------ Excerpted passage ------

Crossett Library Digital Archives

At a college filled with lucrative and outlandish events, Kilpat’s annual Dress to Get Laid party certainly takes the cake for most talked about. All Bennington parties are themed (Themes this semester have included Fels Down The Rabbit Hole and Boothback Mountain,) but no theme is as iconic as Dress to Get Laid. Kilpat holds the reputation for being the loudest and rowdiest house on campus, so fittingly they host the most lawless party. They have had a rebellious undertone since (at least) the 70s and one of the heartiest histories of any Bennington house. Dress to Get Laid has been around for at least 45 years and takes place every fall term. 

In current Bennington times, the name has conceivably become controversial (the idea of just calling it Dress was tossed around in 2021) and more people are morally questioning the event. It still takes place annually, albeit with less overt advertising, but in examining its past, the history is deeply layered.  

I talk to Ramaa Mosley, Bennington alum class of ‘95 (and my mother), to inquire about Dress to Get Laid in the 90s. The first thing she tells me about the party is that it “had little to do with getting laid.” Mosley elaborates, “It was about expression and exploring sexual identity. It was ironic, not literal.” When Mosley attended Bennington, the party was not just held at Kilpat. It was all over the place, even taking place in Commons one year. “During that party I was in the mail room of Commons having a talk with a girl who was running the free sex advice column. She had a box in the mailroom that was like ‘ask anything.’” Her favorite Dress to Get Laid costumes over her four years at Bennington were “one man who wore a twin bed attached to his back and a sock covering his genitals” and someone who “wrapped themself in saran wrap to represent a condom.” Bret Easton Ellis went a more fashionable route, one year wearing an Armani suit and a pair of Vuarnets. The name of the party, just like the party itself, has little (no) subtlety, Mosley points out. “That’s the whole point. It’s a provocation,” she says. “It gets into this whole concept of being a slut and what’s acceptable and what’s not in our society. By calling it Dress to Get Laid it’s a provocation.” We both laugh at the irony of this conversation being between mother-and-daughter and the openness of it all. She tells me that while people inevitably hooked up at the event, it turned that into more of a satire than anything else. “It takes that thing that you’re supposed to do at parties and creates its own special event where we are going to unpack all of this. It takes a particular activity and breaks it out so memorably and so creatively.”

------

#### [Problem 1]
Reproduce part of the Dress to Get Laid article word for word, beginning at the words "At a college" and stopping after "every fall term.".
#### [Problem 2]
Carry on the Dress to Get Laid article, writing what follows its final sentence.

------ Data lines ------

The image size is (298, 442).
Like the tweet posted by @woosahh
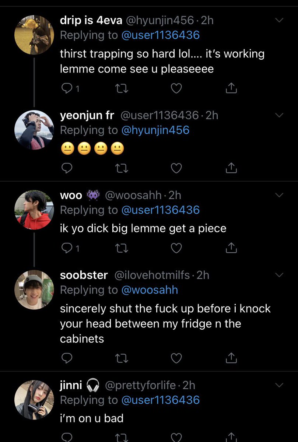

------

#### [Final answer 1]
At a college filled with lucrative and outlandish events, Kilpat’s annual Dress to Get Laid party certainly takes the cake for most talked about. All Bennington parties are themed (Themes this semester have included Fels Down The Rabbit Hole and Boothback Mountain,) but no theme is as iconic as Dress to Get Laid. Kilpat holds the reputation for being the loudest and rowdiest house on campus, so fittingly they host the most lawless party. They have had a rebellious undertone since (at least) the 70s and one of the heartiest histories of any Bennington house. Dress to Get Laid has been around for at least 45 years and takes place every fall term.

#### [Final answer 2]
Kilpatrick house, established in 1932, was named after William Heard Kilpatrick, one of the founders of Bennington College. He was a driving figure in progressive education. Bennington faculty member Thomas Brockway worked at the college from 1933-1971. He published a book called Bennington College: In The Beginning where he delves into the college’s origins. In the book, the college’s President at the time, President Leigh credits William Kilpatrick for the college’s progressiveness and direction. His principal idea was that education should be self-directed and students should focus on what they want. Dress to Get Laid, in a way, is true to that, creating a meeting place for self-expression and self-direction, in an unmistakably Bennington fashion.

The year after Mosley graduated, in 1996 the administration denied party funds for Dress to Get Laid for the first time. Michael E. Leary, a spokesperson for Bennington said, “The college feels the party’s theme does not describe the reputation of the college or that of its students.” In typical Bennington fashion, students were not pleased with the administration inserting themselves so decidedly into campus culture. A senior at the time told the Associated Press that the administration was “imposing their morality on us.” The list of objections from admin, as published in The Chronicle of Higher Education, included suggestive clothing, alcohol consumption, and “pornographic posters.” The article also suggests that faculty members thought the theme was “offensive to women.” Mosley tells me they got it all wrong. She says, “The party in its original form is supposed to be the exploration of how people put themselves out there when they want to “get laid.” It examines hookup culture at parties, and it has historically been Bennington’s unique way of turning that idea upside down and making it about expression.” Mosley adds, “It became an art piece instead of an intent to seduce in a literal way.”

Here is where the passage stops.